- The Washington Times - Tuesday, July 11, 2006

Serbian Prime Minister Vojislav Kostunica told Secretary of State Condoleezza Rice yesterday that Belgrade would not agree to Kosovo’s independence, offering instead “the highest possible autonomy” for the United Nations-run province.

During the first visit of a high-level Serbian official to Washington since Belgrade lost Montenegro, the last of the former Yugoslav republics to break away, Mr. Kostunica said independence for Kosovo is “out of the question.”

“I had a chance to explain the advantage of the position Serbia stands for, the highest possible autonomy,” he told reporters at the State Department after meeting with Miss Rice. “It’s a solution based on international legal standards regarding territorial integrity.”

Talks on Kosovo’s final status began in February but have not produced results. The next round is scheduled for later this month in Vienna, Austria.

The United States has avoided making definitive statements that would prejudge the outcome, but along with other Western countries, it supports the aspirations for independence among Kosovo’s ethnic Albanian majority. Russia has sided with Serbia.

“Independence is something the Serbian authorities cannot accept,” Mr. Kostunica said yesterday.

Kosovo, although still a Serbian province, has been ruled by the United Nations since the 1999 NATO bombing of Serbia in response to President Slobodan Milosevic’s treatment of the Albanians there.

Mr. Milosevic was arrested in 2000 under the presidency of Mr. Kostunica and sent to The Hague war-crimes tribunal, where he died in March before his trial had ended. Other suspects including former Bosnian Serb leader Radovan Karadzic and his military commander, Gen. Ratko Mladic, remain at large.

Certain U.S. assistance to Serbia is contingent on its cooperation with The Hague tribunal, and this year, Miss Rice refused to certify Belgrade’s compliance, resulting in the withholding of $7 million in aid.
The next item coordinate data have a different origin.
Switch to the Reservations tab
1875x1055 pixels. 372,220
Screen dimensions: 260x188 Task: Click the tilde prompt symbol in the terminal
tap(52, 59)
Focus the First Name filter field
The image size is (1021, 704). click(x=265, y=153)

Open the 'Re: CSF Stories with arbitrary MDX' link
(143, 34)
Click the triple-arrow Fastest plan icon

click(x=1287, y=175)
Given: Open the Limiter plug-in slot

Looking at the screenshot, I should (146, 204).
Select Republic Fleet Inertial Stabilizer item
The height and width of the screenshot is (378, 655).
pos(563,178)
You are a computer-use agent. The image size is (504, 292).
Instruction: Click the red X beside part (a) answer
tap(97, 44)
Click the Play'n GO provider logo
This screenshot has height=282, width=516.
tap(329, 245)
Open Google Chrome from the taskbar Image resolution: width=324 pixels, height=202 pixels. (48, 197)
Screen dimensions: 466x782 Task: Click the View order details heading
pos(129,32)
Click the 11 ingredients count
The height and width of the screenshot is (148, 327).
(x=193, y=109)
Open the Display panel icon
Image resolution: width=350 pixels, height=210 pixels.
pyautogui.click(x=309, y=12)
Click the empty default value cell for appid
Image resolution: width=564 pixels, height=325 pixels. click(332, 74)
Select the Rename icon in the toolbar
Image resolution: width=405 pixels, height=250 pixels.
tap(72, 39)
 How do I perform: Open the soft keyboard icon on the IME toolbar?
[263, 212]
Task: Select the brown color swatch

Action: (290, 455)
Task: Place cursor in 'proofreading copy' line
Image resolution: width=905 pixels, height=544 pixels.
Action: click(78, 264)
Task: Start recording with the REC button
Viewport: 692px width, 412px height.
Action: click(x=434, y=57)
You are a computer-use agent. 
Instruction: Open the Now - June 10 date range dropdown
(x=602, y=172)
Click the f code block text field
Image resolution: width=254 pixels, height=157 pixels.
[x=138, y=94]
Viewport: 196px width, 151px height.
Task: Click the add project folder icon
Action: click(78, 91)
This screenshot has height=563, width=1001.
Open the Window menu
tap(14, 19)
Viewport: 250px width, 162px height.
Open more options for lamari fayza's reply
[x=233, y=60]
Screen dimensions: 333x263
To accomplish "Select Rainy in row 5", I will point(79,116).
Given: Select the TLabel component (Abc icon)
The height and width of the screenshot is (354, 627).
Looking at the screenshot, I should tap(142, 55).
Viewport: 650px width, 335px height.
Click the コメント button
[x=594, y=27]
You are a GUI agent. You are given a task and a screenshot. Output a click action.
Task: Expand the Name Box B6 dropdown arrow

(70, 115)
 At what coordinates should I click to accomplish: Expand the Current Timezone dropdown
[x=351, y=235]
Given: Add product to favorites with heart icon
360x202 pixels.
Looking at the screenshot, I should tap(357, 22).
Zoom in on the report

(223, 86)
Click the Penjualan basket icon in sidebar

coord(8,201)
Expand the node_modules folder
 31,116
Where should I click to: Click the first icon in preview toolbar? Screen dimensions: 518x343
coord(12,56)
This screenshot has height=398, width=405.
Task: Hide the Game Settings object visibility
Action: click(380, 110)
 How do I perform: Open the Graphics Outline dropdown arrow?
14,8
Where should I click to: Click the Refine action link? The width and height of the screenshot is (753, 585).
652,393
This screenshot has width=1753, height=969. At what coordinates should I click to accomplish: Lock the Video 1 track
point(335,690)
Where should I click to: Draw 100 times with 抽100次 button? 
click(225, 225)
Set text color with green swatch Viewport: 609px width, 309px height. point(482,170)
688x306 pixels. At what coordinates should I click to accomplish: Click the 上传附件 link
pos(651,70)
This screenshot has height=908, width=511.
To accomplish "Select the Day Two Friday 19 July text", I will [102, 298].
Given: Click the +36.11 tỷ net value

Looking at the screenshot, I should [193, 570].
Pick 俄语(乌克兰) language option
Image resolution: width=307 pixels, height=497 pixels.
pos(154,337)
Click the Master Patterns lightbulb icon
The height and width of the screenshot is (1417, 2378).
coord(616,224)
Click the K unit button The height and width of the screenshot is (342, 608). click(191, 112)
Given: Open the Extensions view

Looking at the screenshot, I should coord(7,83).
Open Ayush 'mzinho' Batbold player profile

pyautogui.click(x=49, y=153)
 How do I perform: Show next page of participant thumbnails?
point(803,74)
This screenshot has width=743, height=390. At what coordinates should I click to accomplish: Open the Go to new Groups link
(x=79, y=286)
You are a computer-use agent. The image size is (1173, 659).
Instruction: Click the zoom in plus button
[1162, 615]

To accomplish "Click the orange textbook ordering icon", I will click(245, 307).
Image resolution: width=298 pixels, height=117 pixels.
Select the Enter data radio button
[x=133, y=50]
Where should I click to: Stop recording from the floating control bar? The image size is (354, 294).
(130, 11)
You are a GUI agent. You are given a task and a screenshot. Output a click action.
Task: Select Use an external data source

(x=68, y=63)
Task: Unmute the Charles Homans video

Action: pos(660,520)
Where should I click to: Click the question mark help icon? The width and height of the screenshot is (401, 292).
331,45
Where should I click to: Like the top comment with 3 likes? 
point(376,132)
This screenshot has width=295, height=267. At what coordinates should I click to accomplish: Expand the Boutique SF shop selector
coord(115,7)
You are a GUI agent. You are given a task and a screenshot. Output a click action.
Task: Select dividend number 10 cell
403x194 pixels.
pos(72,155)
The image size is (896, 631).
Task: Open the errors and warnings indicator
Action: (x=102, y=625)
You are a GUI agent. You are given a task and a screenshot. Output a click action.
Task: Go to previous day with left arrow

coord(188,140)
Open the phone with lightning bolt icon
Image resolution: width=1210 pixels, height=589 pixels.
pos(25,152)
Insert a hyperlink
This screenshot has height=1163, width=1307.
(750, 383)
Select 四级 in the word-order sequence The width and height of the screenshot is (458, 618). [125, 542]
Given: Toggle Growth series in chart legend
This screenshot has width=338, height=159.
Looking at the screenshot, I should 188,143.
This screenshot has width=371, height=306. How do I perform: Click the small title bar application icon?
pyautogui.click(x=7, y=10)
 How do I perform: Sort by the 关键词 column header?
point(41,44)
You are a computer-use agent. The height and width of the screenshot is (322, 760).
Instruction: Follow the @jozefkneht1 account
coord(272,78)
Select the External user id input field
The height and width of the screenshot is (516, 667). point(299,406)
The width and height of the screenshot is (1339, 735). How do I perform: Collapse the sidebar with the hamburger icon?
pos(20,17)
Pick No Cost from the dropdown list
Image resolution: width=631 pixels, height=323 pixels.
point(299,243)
The secretary urged Mr. Kostunica to do everything possible to deliver the suspects to The Hague.

The May referendum in Montenegro that led to its independence prompted some changes in the Serbian government structure, although they have been smooth so far, said Jelena Cukic Matic, spokeswoman for the Serbian Embassy in Washington.

The Foreign and Defense ministries, which used to be part of the union government of Serbia and Montenegro, have been folded into the Serbian Cabinet headed by Mr. Kostunica.

The ministers and all other Serbian personnel remain the same, while the representatives of Montenegro in those agencies now work for the new Montenegrin government, Mrs. Matic said.